» ASSIGNED TASK:
Each line from the beginning of the entries below through the line that includes "800x500 pixels." must be returned exactly as given.

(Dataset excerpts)
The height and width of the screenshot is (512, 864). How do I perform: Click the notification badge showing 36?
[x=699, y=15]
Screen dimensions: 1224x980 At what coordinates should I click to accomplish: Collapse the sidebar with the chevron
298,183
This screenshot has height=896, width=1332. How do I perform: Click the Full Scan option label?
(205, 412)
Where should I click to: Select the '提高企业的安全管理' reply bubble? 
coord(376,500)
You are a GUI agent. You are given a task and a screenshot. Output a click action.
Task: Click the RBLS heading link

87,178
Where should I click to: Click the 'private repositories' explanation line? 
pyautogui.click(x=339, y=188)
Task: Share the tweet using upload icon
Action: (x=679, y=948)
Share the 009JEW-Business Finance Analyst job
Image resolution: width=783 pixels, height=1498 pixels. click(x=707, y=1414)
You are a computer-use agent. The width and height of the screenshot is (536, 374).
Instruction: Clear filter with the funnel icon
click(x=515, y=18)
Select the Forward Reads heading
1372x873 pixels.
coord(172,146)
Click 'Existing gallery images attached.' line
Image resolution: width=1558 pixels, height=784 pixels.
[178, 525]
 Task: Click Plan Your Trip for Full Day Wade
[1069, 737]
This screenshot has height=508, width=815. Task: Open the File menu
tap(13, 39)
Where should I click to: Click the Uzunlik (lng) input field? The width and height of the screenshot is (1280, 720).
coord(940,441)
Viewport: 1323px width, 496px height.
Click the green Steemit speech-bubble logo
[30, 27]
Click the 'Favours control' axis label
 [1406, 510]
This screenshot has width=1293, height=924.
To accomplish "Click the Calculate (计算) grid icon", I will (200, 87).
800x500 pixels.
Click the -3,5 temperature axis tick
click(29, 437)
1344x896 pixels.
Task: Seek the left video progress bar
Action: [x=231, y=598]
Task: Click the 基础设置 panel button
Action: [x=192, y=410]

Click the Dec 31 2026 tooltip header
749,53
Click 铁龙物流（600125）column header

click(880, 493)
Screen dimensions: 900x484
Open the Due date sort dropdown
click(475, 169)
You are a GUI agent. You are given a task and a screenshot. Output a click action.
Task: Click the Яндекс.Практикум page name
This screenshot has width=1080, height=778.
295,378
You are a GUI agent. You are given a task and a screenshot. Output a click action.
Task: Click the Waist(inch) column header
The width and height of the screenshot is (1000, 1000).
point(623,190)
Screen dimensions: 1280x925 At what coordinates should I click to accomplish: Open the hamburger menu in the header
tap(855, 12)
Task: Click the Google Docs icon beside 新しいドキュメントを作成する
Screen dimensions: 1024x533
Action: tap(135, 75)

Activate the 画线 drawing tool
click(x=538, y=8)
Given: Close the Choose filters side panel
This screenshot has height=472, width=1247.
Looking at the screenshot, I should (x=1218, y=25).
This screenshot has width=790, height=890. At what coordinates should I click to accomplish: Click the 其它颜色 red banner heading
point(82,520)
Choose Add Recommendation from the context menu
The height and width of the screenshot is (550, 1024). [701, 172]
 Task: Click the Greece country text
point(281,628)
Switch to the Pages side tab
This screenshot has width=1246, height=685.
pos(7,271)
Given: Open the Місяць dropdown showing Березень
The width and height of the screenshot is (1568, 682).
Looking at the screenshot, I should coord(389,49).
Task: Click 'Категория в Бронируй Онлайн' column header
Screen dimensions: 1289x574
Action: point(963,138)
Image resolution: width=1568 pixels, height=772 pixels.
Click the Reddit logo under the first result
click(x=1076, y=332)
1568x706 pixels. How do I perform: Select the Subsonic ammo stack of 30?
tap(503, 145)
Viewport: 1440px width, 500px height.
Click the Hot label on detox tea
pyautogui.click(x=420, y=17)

» SOLUTION:
The height and width of the screenshot is (512, 864). How do I perform: Click the notification badge showing 36?
[x=699, y=15]
Screen dimensions: 1224x980 At what coordinates should I click to accomplish: Collapse the sidebar with the chevron
298,183
This screenshot has height=896, width=1332. How do I perform: Click the Full Scan option label?
(205, 412)
Where should I click to: Select the '提高企业的安全管理' reply bubble? 
coord(376,500)
You are a GUI agent. You are given a task and a screenshot. Output a click action.
Task: Click the RBLS heading link

87,178
Where should I click to: Click the 'private repositories' explanation line? 
pyautogui.click(x=339, y=188)
Task: Share the tweet using upload icon
Action: (x=679, y=948)
Share the 009JEW-Business Finance Analyst job
Image resolution: width=783 pixels, height=1498 pixels. click(x=707, y=1414)
You are a computer-use agent. The width and height of the screenshot is (536, 374).
Instruction: Clear filter with the funnel icon
click(x=515, y=18)
Select the Forward Reads heading
1372x873 pixels.
coord(172,146)
Click 'Existing gallery images attached.' line
Image resolution: width=1558 pixels, height=784 pixels.
[178, 525]
 Task: Click Plan Your Trip for Full Day Wade
[1069, 737]
This screenshot has height=508, width=815. Task: Open the File menu
tap(13, 39)
Where should I click to: Click the Uzunlik (lng) input field? The width and height of the screenshot is (1280, 720).
coord(940,441)
Viewport: 1323px width, 496px height.
Click the green Steemit speech-bubble logo
[30, 27]
Click the 'Favours control' axis label
 [1406, 510]
This screenshot has width=1293, height=924.
To accomplish "Click the Calculate (计算) grid icon", I will (200, 87).
800x500 pixels.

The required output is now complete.